> [Supplied passage]:
——————

The House of Lords voted through an amendment to the Immigration and Social Security Co-ordination (EU Withdrawal) Bill which requires landlords to check tenants’ immigration status if they’re EEA and Swiss nationals – using a new online system.
Introduced by Liberal Democrat Lords spokesperson Lord Oates, it states that the Government should issue physical proof to those granted pre-settled or settled status, if asked.
He said: “[Landlords] may wonder at this discrimination between nationalities and, given that they face crippling fines and the possibility of imprisonment if they get things wrong, they may decide that in the absence of physical proof, it is safer to replicate the Government’s discrimination and not to employ, rent a property to or provide a service to an EEA national.”

Lord Horam (left) pointed out that the Australian Government had gone to an entirely digital system but allowed people to have a paper system at no cost for eight years, and to pay to have a paper system alongside the digital system for a further three years.
He added: “The Government are expecting this to happen by next July. The reality is that it will not.”
Home Department Minister Baroness Williams of Trafford insisted that if necessary, EEA citizens could show third parties their written confirmation of status, which includes details of the ‘view and prove’ service so the person checking their status could see that there was an online service where they could check the individual’s status.
She added that it also provided a telephone helpline for landlords and employers to provide guidance on conducting right-to-work and right-to-rent checks.
The Bill goes back to the Commons where it faces a Government majority.

——————

> [Source material]:
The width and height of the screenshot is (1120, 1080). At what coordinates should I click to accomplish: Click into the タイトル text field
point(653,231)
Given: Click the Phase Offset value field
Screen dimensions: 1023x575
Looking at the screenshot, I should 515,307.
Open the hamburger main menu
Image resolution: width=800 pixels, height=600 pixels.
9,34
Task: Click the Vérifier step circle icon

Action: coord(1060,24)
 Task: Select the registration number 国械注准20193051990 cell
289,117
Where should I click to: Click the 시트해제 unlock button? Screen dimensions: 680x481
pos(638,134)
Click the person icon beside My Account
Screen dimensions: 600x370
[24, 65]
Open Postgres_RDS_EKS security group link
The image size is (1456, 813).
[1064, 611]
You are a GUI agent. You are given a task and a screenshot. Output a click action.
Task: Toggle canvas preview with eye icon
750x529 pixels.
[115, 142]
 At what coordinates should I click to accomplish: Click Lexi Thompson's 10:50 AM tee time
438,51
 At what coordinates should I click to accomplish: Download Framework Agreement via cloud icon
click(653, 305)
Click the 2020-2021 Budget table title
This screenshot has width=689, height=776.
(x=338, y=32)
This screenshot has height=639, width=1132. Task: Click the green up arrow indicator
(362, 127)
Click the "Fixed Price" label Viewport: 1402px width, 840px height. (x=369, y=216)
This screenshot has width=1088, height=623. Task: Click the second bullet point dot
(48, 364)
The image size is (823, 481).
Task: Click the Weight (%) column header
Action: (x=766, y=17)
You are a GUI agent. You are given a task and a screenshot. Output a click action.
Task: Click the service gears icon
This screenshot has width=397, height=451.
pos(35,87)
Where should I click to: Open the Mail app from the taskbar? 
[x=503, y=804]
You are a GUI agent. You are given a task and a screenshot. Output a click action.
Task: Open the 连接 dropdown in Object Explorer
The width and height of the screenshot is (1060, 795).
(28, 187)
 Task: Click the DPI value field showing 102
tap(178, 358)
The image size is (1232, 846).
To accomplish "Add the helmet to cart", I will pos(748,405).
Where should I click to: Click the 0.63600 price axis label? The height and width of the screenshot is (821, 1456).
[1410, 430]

——————

> [Tasks for this exercise]:
a) Retype the passage on the Lords amendment starting at "Home Department Minister" and ending at "the individual’s status.".
b) Put the lines of the listing into a numbered list, starting at the line containing "height. (x=369, y=216)" and ending at the line containing "Action: (x=766, y=17)". Leave out any blank lines.
The listing has no connection to the passage on the Lords amendment.

> [Response list]:
a)
Home Department Minister Baroness Williams of Trafford insisted that if necessary, EEA citizens could show third parties their written confirmation of status, which includes details of the ‘view and prove’ service so the person checking their status could see that there was an online service where they could check the individual’s status.

b)
1. Click the "Fixed Price" label Viewport: 1402px width, 840px height. (x=369, y=216)
2. This screenshot has width=1088, height=623. Task: Click the second bullet point dot
3. (48, 364)
4. The image size is (823, 481).
5. Task: Click the Weight (%) column header
6. Action: (x=766, y=17)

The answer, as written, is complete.